Una de las consecuencias del debilitamiento iraní —y de la fragilidad de Hizbulá— fue la inesperada caída de la dictadura de Bachar al Asad en Siria, de la que se cumplió un año el pasado ocho de diciembre. Un año después de la huida a Moscú del gran aliado de Teherán en las capitales árabes, Trump puede presumir de contar en el nuevo presidente sirio, el ex yihadista reconvertido en estadista Ahmed al Sharaa (antes Abú Mohamed al Golani), con un inopinado aliado en Damasco en su lucha contra el Estado Islámico. Con todo, la dureza estadounidense con el régimen no ha impedido que la Administración Trump siga tendiendo la mano a Teherán con vistas a retomar las negociaciones nucleares que la guerra de junio suspendió sine die.
Sin duda, el de consolidar la paz en la Franja será el mayor reto que Trump tendrá en el año que está a punto de estrenarse. Casi a tres meses desde la firma del acuerdo para el fin de la guerra en la Franja todo lo establecido por el plan de paz presentado por la actual Administración estadounidense está por hacer. El más inmediato de los retos es el de consolidar la paz, pues ambas partes incumplen el acuerdo: Hamás, la organización terrorista en control del territorio desde 2007, no sólo se niega a abandonar el poder en Gaza —como establece la segunda fase del plan Trump— y las armas, sino que aprovecha el impasse para reorganizarse y seguir ejerciendo su férreo dominio en las devastadas calles de las ciudades gazatíes. Lo que para Israel constituye el mejor argumento para seguir golpeando a la organización terrorista —a comienzos de diciembre asesinaba a uno de los altos mandos de Hamás, Raed Saad— y seguir cobrándose vidas en un territorio devastado en el que han muerto al menos 70.000 personas y más de 171.000 resultaron heridas.

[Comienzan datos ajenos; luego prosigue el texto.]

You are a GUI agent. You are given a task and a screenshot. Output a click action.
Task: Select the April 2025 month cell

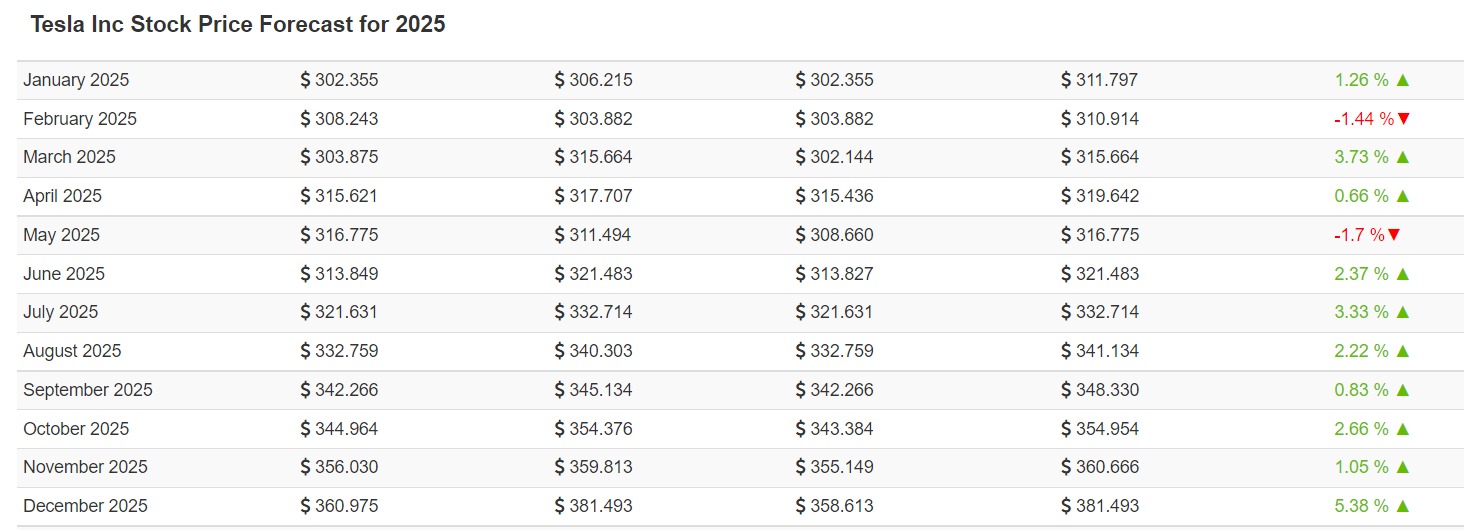(62, 196)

Así las cosas, con ambas partes violando el cese el fuego, el calendario prosigue implacable su avance y las potencias de la región siguen sin ponerse de acuerdo sobre la fuerza de estabilización que deberá garantizar la seguridad de Gaza, a pesar del empeño del Comando Central de Estados Unidos (CENTCOM). Además de Indonesia, Egipto o Pakistán, Turquía —apoyo histórico de Hamás— ha manifestado su deseo de formar parte de la misma, a lo que Israel se opone firmemente. No más claro se antoja el futuro del comité tecnocrático palestino que deberá asumir la gestión cotidiana en la larga reconstrucción del territorio, y su establecimiento se ha aplazado ya hasta el año que viene. El año culmina con un Hamás en control de gran parte de Gaza e Israel ocupando otras, y una población que sigue viviendo en condiciones infrahumanas, agravadas por la lluvia y el frío invernal, y dependiendo de la ayuda internacional.
Superados los temores a una guerra total en Oriente Medio tras las hostilidades desatadas entre Israel e Irán en 2024 y la guerra de los 12 días de junio, sin duda la Administración Trump puede presumir de haber evitado la escalada y procurado un escenario de mayor estabilidad y calma en la región. Sin embargo, en un contexto de sociedades jóvenes frustradas, renovadas tensiones intercomunitarias, un Teherán herido en su orgullo, un yihadismo siempre al quite en terreno abonado y la herida abierta de Gaza —esto es, casi todos los grandes problemas por resolver—, la prudencia se antoja como la mejor consejera para manejarse en el siempre precario equilibrio regional.